User Image - Blocked by "Display Image" Settings. Click to show.You awaken on a briskly-cold but brightly sunny day on a rocky slope. The vegetation is sparse and the wind is biting, but the air is invigoratingly fresh. If you are a native Totoma, you recognize this as the foothills of your homeland. A strange, smooth-sided tower of black stone rises in the distance. Native Totoma may or may not recognize it as a landmark.

When she wakes, it is cold, colder than it has been since her naming dream. She gets up and looks around, finds the landscape unfamiliar, yet all too familiar at the same time. With a sick feeling of longing entering her limbs, she begins to move, running because that is all she knows. She tries the ignore the sound of her hooves hitting the rocks though the sound thunders in her ears. She wants the feeling of soft-strong paws pressing against the hard rocks, pounding in a way altogether different than it is now. She alternates between sorrow and rage at the sound of her hooves, at the horns on her head and the spines on her back.

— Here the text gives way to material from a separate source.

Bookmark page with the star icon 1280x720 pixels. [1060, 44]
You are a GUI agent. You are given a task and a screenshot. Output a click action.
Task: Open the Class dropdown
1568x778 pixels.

This is her home, this far off place that she has not seen since her dreams. It is a place of rock, frost and snow, hard ground and dry, biting winds rather than the sound, mud of the Swamp and the still, muggy air. When she runs and throws her head back she can almost imagine herself surrounded by her pack, her family as there tails thump against each other's sides and their ragged panting fills the air with lingering, hanging clouds of their breath. When she runs here in this strange place that must be a dream, she is almost happy. She is almost home, except she knows that this is impossible.

It is so close to everything she wanted and yet so far away. She is damned by the scales on her shoulders and face, by horns, hooves, and spines. She is so close to being right, that it is that much more wrong because when she slows phantom paws disappear and are once again hooves that send her reeling in disgust at her own body. When she thinks too long about it, all she can feel is the desperate need to tear this false skin apart. It is a curse to dream of this place so far away and perfect and pollute it with her broken body. Her breath catches in her throat at the strength of her emotion so that when she throws her head back, she can only let out a strangled howl.

There is silence, then she imagines she can hear a response. She wants it to be even though the setting has the essence of being completely empty except for her. That was the ay of dreams, isolating her from her family and her true form, leaving her alone in the horrid, ugly landscape of a creature not quite kin and completely wolf. She was that creature, a wolf stuck unfairly and cruelly in the wrong body. She let out another howl, this one clear and mournful, trying to find the rightness that came with running with a pack, the rightness that comes with being a wolf, the rightness that only finds her in those rare dreams hat take her back to the days when she did not know she had not been given the correct body.

Please, Mother Moon, she pleads quietly as she stares up into the sky, please.

If she could be given this beautiful land, why could they not give her the body to match?

Though a sob and a scream are caught in her throat, she does neither as she stands there, trying to memorize the feeling of cold.